Wednesday, 9 April 2014

Satisfaction Guaranteed

There's no feeling like getting it right with your crafting is there? :) I have a show off story to tell you.

My nephew Seb loves bright colours and Batman. So when I finished my Two Of A Kind Shawl he was blown away by having his very own rainbow batcape! Here is is very busy batmanning towards Martin's Pond to feed the ducks.

video

But... the yarn is far too nice to be dragged around ponds and castles anymore, and, as Seb quite rightly pointed out, it doesn't have ears. So a proper batman cape had to be made. I made up my mind to do it on Sunday and I used 200g of of leftover black Grousemoor Chunky from the SkillMeOnline lessons (remember them!??!) and a massive 8mm hook.

 And here it is:

The batcape rushing to get shown off to Grandma.


The batcape having a dance. 


The batcape casually sitting in a lion reading a book about recycling. 


The batcape working out which footprints go with which animals. 


The batcape making friends with a gorilla.

I am dead dead dead pleased because he genuinely loves it and it was an extra layer of warmth in the pouring rain we had yesterday (...it's sunny now I'm back in the shop... natch...).

I thought I might do a little guide to how to make it yourself. I haven't time at the minute to write an actual pattern but if you've done a bit of crochet (like on our Crochet Number One and Two lessons) then you should be fine.




Batcape

200g chunky yarn and an 8mm hook - don't worry too much about gauge, it's v. adjustable.

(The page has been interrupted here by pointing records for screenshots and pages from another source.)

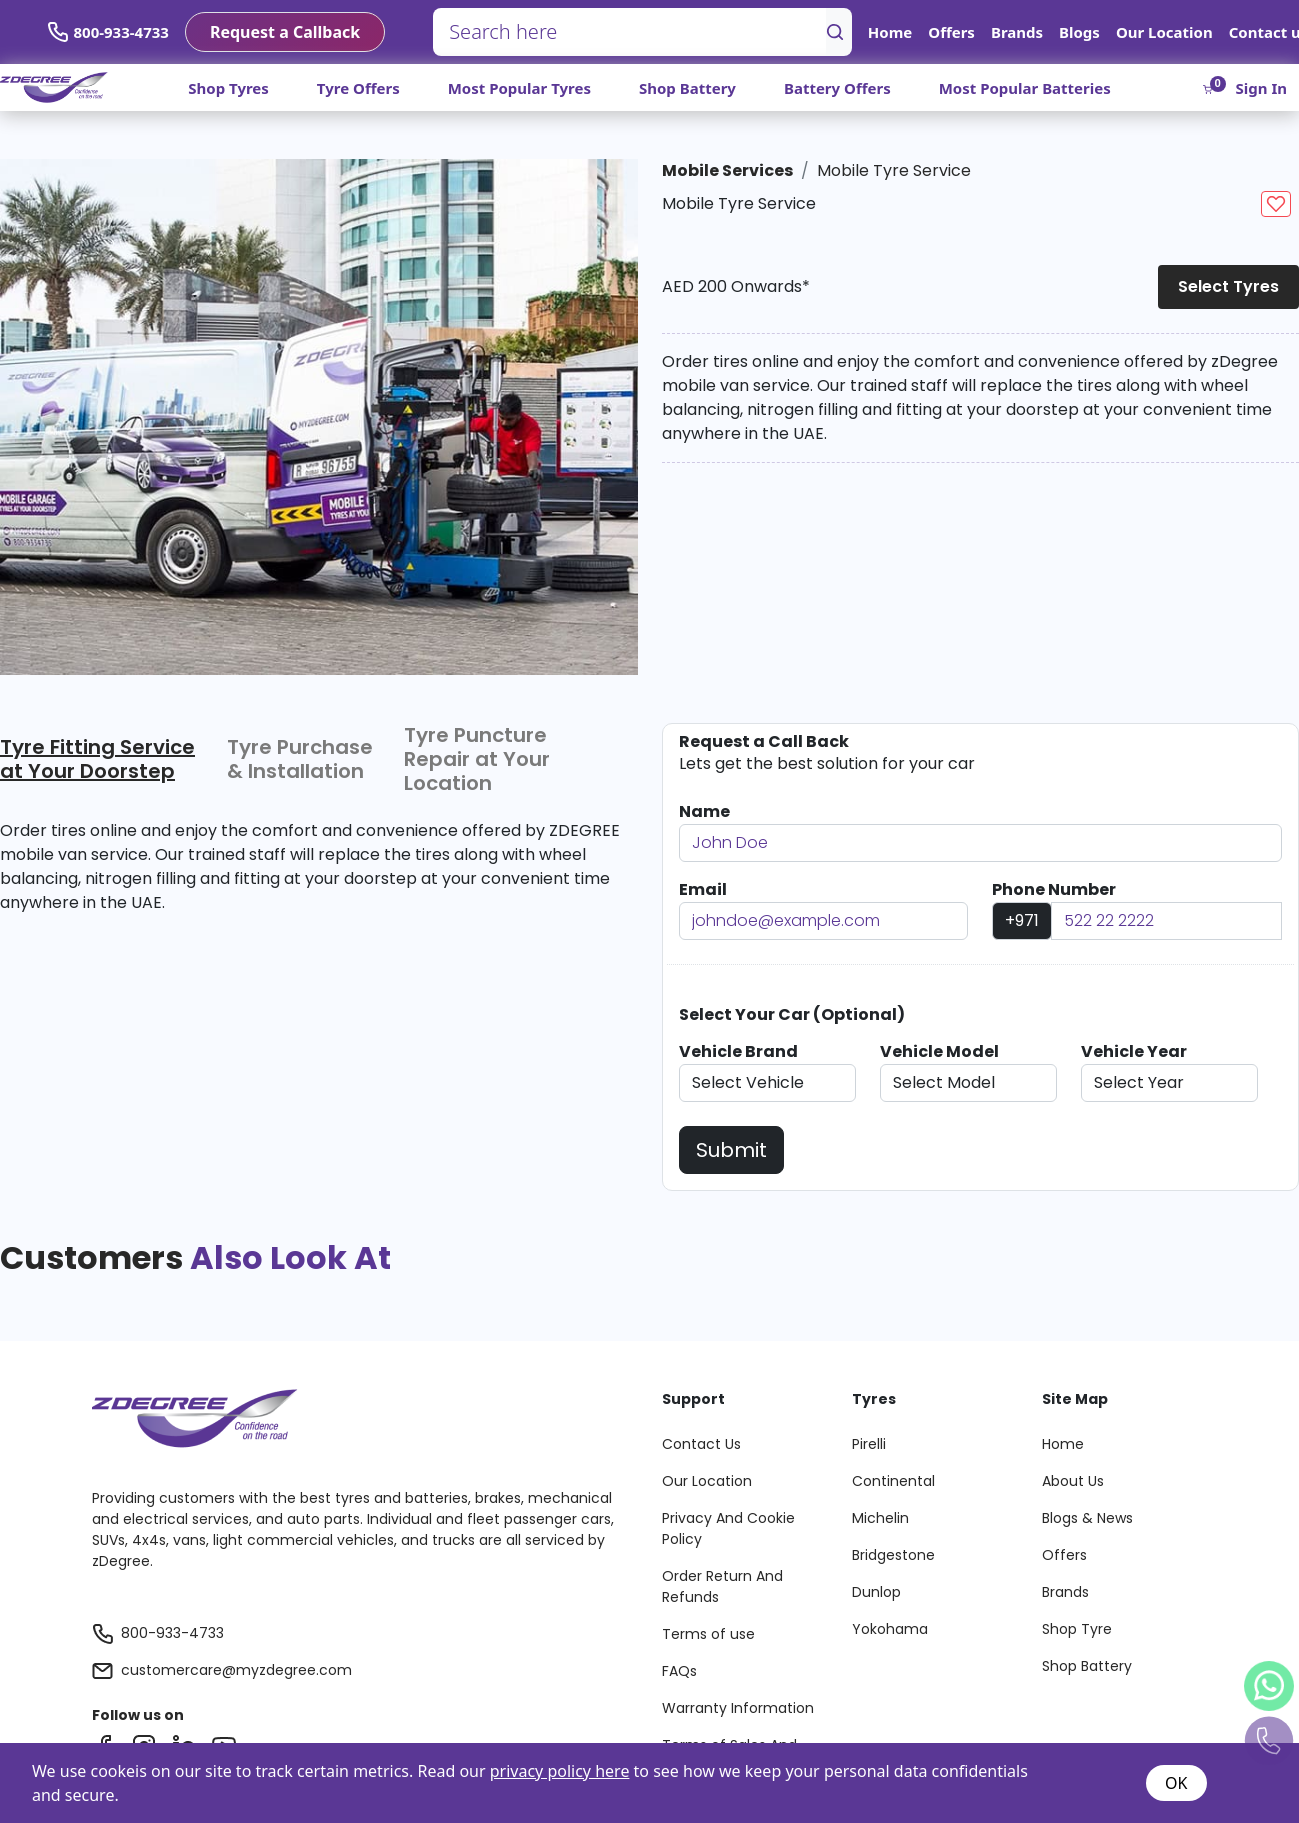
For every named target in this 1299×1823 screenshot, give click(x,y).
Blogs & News (1087, 1518)
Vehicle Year (1134, 1051)
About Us (1073, 1481)
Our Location (1164, 32)
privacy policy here (560, 1771)
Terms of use (708, 1634)
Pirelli (869, 1444)
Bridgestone (893, 1555)
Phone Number (1054, 889)
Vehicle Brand (738, 1051)
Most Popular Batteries (1025, 88)
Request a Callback (285, 32)
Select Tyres (1228, 286)
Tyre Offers (358, 88)
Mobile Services (727, 170)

Seb's a biggish three year old and it fits him fine, this version would fit up to a six year old I reckon but you might need to add some length and therefore you might want to buy another ball as I used up every single last scrap. 

Ears (Make Two):

Leaving a longish tail (about four inches), ch11, work a treble into the fourth stitch from the hook, then a half treble, double crochet, sl-st, double crochet, half treble, and a double treble into the remaining stitches (one stitch into one chain, like normal). Break yarn leaving another longish tail. Fold the ear in half so that the sl-st is the point and use one of the ends to sew up the sides.

Cape:

Hat Part:

  • Begin with a magic ring, or however you want to start and make 10 trebles into it (include the turning chain in that), join in a circle.
  • Work another three rounds doing circle increases. 
  • Work five rounds plain.  
Neck Part:

  • Begin the next row in the same manner but stop about two thirds of the way round and turn. Work back and forth on these stitches for four more rows. 

Ties:

  • Ch21, dc all across the chain, turn, dc back over the chain and neck stitches, ch21, turn work over all of the stitches for two rows, turn. Work to the beginning of the second set of 21 sts, turn.

Cape Bit: 

  • Working in trebles do an increase and a plain stitch across the neck stitches, stopping at the beginning of the second tie, turn. Working in trebles throughout, do an increase then two plain stitches across, turn. Do an increase then three plain stitche across, turn. Do an increase then four plain stitches across, turn.
  • Working back and forth and in trebles, carry on until you've pretty much used up your yarn, work a couple of rows of double crochets to finish it off (don't worry about this bit too much, I just like it).

Finishing:
  • Attach the ears towards the front of the hat part just above where the kid's eyes will be using the tails from the making of them.
  • Sew in your ends. 
  • Who blocks things for kids!?

I'm sure you can do it. And if you can't then I might just be writing up a proper pattern because so many people love it. We'll see.